After comparing concentration distributions, the best distribution was used to compare several dataset modifications for their effects on accuracy for the MLP, CNN, and transformer models. The first modification applied to the training dataset was the log-transformation which was applied to all spectra as a means of decreasing the dynamic range of intensities between the largest and smallest peaks. The transformation is described by the equation, $L={\mathit{log}}_{10}\left(1+S\times 1000\right)$, where ‘L’ represents the log-transformed spectra intensity and ‘S’ is intensity in the original spectrum; an example of this transformation is shown in Supplementary Figure S10.

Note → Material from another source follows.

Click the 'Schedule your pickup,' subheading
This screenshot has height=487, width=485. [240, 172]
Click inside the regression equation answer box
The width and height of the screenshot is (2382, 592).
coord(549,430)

The second dataset modification involved simply increasing the dataset size from 20,000 to 50,000. The third dataset modification was to not leave any metabolites out of the spectra (as opposed to 10,000 spectra having a 50% chance to leave out any metabolite). The fourth dataset modification was to leave out even more metabolites by having 1/3 of spectra, including all 44 metabolites, 1/3 of spectra having a 50% chance to leave out any metabolite, and 1/3 of spectra having a 75% chance to leave out any metabolite. The fifth dataset modification examined was extending the upper limit of the concentration range from 20 mM to 24 mM (i.e., generating data within the range 0.005 to 24 mM rather than 0.005 to 20 mM). MAPE determined for each testing example in the uniform, low concentration, and mimic tissue range test spectra were normalized by the MAPE determined by the respective model prior to dataset modification (i.e., MAPE determined on the uniform test spectra using the MLP trained on log-transformed is divided by the test MAPE determined by the MLP trained on the unmodified dataset, and so on for all models and testing examples). In this way, modifications with a mean normalized MAPE lower than 1.0 improved performance, and modifications with a mean normalized MAPE higher than 1.0 worsened performance.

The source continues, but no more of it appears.